COVID-19 is why we started Power Blossoms. All our work since last April has centered around it, as letter-writing has become more important than ever to bridging people over prison walls in the fight against State oppression. To that end, each of well over 500 birthday cards we mailed out in 2020 was accompanied by a small sheet of paper asking people to share with us what was going on at their prison related to it—and the responses poured in.

To share the answers to questions we received as widely as possible, we put together our “Guide to COVID-19 in Prison” last fall. We’ve just updated it in March 2021 with eight pages of content—for which we’d like to thank in particular NU Abolition and Northside Chicago Prisoner Letter Writing Committee—about the vaccines that we’re eager to share. (You can read and download both versions of the guide above and are welcome to reuse them however you’d like!)

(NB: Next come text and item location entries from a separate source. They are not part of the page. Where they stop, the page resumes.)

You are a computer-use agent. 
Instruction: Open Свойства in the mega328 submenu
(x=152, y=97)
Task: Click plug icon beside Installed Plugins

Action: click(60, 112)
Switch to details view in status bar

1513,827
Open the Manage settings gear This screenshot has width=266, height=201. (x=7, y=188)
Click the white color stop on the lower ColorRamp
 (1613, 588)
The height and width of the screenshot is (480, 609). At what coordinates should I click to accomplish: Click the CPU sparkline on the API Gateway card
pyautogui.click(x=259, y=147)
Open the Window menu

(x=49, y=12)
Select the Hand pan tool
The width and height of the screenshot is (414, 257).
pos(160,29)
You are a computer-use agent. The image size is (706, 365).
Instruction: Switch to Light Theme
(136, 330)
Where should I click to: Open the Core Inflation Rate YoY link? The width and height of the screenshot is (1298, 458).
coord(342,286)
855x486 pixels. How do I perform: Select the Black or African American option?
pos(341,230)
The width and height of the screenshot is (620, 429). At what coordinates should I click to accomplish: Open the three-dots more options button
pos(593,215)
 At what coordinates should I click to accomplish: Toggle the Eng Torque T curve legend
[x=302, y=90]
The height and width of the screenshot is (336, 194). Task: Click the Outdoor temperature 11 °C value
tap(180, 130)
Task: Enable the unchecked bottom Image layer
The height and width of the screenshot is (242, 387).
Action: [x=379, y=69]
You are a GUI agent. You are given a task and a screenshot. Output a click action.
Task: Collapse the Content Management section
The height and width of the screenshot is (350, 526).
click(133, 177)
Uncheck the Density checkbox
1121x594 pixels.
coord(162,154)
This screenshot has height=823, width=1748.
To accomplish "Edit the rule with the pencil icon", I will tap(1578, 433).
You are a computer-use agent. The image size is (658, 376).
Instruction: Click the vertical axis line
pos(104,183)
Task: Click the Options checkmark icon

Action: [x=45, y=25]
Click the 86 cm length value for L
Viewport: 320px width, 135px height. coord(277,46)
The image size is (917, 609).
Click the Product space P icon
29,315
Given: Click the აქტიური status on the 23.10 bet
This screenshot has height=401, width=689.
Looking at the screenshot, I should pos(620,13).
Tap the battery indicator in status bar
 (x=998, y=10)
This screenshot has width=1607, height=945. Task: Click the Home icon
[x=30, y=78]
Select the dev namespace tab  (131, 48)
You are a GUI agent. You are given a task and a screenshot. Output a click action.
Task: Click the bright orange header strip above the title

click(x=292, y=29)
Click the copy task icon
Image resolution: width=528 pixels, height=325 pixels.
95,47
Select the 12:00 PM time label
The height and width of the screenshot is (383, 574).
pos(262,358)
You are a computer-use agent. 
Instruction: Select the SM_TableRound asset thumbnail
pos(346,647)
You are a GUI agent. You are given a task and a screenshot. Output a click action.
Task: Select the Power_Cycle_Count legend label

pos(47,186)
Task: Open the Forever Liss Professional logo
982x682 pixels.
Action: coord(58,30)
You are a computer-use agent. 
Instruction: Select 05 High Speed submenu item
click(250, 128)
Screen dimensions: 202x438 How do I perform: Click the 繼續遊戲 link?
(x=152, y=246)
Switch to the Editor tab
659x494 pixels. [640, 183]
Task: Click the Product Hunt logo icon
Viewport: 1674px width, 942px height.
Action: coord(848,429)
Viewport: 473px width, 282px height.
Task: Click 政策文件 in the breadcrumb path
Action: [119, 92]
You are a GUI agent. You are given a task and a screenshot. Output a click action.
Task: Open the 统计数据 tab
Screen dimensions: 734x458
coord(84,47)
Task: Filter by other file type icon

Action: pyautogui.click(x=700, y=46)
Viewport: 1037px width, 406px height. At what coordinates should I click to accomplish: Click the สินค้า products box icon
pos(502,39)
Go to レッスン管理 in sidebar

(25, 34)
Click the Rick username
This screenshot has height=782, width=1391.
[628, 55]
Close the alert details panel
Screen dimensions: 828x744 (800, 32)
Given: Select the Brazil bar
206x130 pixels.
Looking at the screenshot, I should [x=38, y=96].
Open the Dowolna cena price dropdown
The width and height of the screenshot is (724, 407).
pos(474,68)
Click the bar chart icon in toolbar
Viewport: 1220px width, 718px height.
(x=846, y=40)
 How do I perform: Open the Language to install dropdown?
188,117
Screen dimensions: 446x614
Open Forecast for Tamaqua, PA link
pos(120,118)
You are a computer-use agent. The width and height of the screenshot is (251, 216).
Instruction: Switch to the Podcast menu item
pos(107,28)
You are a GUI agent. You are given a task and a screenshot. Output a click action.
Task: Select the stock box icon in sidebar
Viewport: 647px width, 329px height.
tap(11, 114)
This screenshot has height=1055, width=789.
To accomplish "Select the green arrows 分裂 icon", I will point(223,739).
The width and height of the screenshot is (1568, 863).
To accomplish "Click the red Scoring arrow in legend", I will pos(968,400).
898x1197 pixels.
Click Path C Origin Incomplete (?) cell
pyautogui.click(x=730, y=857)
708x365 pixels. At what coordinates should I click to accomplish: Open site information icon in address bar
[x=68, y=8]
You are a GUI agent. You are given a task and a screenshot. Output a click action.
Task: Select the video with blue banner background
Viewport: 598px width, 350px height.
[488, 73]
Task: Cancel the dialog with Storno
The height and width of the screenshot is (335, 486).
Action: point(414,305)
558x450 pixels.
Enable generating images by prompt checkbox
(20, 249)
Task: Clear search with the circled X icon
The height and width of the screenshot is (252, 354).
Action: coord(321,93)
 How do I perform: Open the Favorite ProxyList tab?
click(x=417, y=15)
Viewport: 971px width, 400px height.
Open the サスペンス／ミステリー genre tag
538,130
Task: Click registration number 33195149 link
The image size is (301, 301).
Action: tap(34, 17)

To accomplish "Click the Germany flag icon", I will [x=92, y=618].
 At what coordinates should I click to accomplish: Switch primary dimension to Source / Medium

It’s been a year of rage as the need for abolition has never been clearer. We’re glad, though, to have been able to organize with such incredible people inside and out in the face of it all. Here’s what else we’ve been up to on this front:

 

Letter-Writing

As incarcerated people have been cut off from the world and each other in so many brutal new ways over the past year—including being subjected to solitary confinement in lieu of proper medical quarantine practices—keeping in touch by mail has become more important than ever.

Our Letter-Writing project consists of a Birthday Card-Writing and Online Penpal Correspondence program, and both needed to be moved entirely online in 2020 to accommodate social/physical distancing restrictions. Feedback to check-in surveys attached to birthday cards helped us write the “Guide to COVID-19 in Prison” above, while penpals have been able to keep up with each other’s physical & mental health and even advocate for one another’s needs!

Care Packages

Our Care Packages project raised over $3,000 in 2020 with the aim of getting as many material goods as possible into the hands of our people inside who need them most. Basic hygiene supplies like soap as well as food in the face of shortages of edible meals (or when kept in solitary confinement for ‘quarantine’) have been lifelines to many who’ve received them.

After working with our inside members to determine the best ways to handle getting packages through their particular institution (as well as directing commissary funds to those requesting monetary support instead), we began fulfilling package orders last summer and have yet to stop!